The whole of the United States takes Halloween seriously, but in a small town north of Boston they dedicate the whole month of October to the festival. Salem is infamous for being the site of the witch trials in the 1690’s, resulting in a number of executions, mostly women. Hundreds of costumed people flock to Salem each year for the Halloween Ball.
Mexico, Latin America & Spain
“El Dia de los Muertos”, the Day of the Dead, is celebrated in most Spanish speaking nations, most famously in Mexico. This 3 day festival, beginning on 31 Oct, is a joyous event, where families remember their dead but also the continuity of life. People dress up in colourful skeleton costumes and dance in the street. On the 3rd day families visit their loved ones gravestones to adorn with flowers and wreaths.
“Teng Chieh”, The Lantern Festival, is a festival to remember the dead and to free spirits who were never buried, so they can ascend to heaven. Food and water are placed in front of photographs of family members who have passed away, and lanterns and bonfires are lit to light the way for the spirits as they travel from Earth.

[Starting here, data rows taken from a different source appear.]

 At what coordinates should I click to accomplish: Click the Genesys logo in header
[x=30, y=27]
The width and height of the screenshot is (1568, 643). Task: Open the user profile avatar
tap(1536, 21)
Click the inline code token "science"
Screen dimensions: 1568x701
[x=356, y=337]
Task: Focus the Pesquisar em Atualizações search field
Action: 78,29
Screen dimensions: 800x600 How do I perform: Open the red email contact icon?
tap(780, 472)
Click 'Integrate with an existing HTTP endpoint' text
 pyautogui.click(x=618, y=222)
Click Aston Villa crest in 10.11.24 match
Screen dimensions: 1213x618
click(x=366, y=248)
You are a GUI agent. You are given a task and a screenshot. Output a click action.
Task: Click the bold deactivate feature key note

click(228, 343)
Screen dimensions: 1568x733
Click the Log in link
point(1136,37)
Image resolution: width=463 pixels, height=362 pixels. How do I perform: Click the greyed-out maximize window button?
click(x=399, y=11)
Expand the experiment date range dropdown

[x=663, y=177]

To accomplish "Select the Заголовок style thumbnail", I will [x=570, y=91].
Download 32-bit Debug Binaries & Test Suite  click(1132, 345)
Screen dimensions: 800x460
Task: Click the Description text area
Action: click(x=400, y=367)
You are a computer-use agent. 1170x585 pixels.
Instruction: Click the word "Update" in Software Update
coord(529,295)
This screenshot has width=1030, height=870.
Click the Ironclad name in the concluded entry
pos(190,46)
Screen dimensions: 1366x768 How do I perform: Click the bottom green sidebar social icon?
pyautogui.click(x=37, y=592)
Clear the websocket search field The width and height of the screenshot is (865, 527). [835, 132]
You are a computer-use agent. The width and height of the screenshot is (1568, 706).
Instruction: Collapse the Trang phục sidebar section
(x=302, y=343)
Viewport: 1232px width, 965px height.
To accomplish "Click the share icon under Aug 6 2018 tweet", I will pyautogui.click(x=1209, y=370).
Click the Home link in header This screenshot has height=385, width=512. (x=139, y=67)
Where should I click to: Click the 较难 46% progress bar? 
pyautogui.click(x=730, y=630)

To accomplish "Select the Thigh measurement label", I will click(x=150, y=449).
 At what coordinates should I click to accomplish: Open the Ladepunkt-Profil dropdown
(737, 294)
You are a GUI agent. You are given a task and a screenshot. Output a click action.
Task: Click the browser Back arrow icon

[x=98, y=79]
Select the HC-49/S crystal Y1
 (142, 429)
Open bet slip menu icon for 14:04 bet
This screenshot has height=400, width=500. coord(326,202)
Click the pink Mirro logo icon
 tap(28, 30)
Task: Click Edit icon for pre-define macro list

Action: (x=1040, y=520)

“P’Chum Ben”, Festival of the Dead, marks the end of the 14 day festival of Pak Ben, where offerings of food and gifts are prepared and taken to the many temples and pagodas as offerings to living monks and their ancestors. Batches of rice and sesame seeds are spread around the grounds of the pagodas, left for hungry ghosts who are wandering the spirit world without ancestors to honour their memory.